The first feature of supernatural revelation is its historical progress (7). God doesn’t communicate the calm light of eternity all at once. God’s self-revelation proceeds in a sequence of words and acts. “By imparting elements of knowledge in a divinely arranged sequence God has pointed out to us the way in which we might gradually grasp and know Him” (7). Revelation is interwoven and conditioned at every point by the redeeming activity of 

Eschatology

The two ages are increasingly recognized as answering to two spheres of being which coexist from of old, so that the coming of the new age assumes the character of a revelation and extension of the supernal order of things (28). Contrary to Platonism, where there is an ideal first and a physical (and probably inferior) copy later, Paul’s resurrection thought places the pneumatikon last, not first. 

Covenant

His essay on the Covenant in Reformed Theology is worth the price of the book.

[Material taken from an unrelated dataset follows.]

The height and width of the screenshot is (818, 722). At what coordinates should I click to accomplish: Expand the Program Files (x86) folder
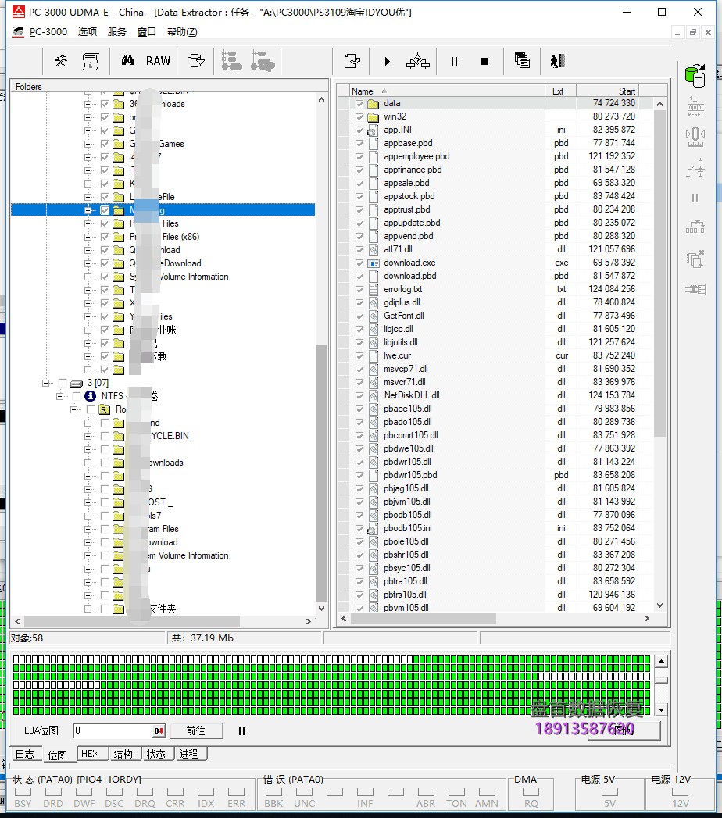coord(88,237)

The covenant idea dominates the work of redemption. Is this the equivalent of positing a central dogma? Maybe, but so what if it is? The question is whether it is correct or not. The work of salvation corresponds to the unfolding of the covenant and proceeds in a covenantal way. The CoR is the pattern for the CoG. Covenantal relation unfolds as the essence of the riches of the ordo. Image of God in man: for the Reformed image is not identified with the moral qualities of the soul.

Nota Bene

Perhaps the most interesting aspect is Vos’s exegesis of Romans 1:3-4, which overturns older manuals. Vos argues this can’t refer to two existing states in the constitution of the Messiah, but rather to two eschatological modes (104). The two prepositional phrases have adverbial force: they describe the mode of the process. The resurrection is a new status of Sonship.

Problem with the older view: it has to restrict σαρξ to the body, because Spirit is already psychologically conceived and thus takes the place of the immaterial element. Yet, this is the Apollinarian heresy. Secondly, it is compelled to take the κατα clauses in two different senses.

Conclusion:

Like all of Vos’s work, this is difficult, but it repays careful reading.


----------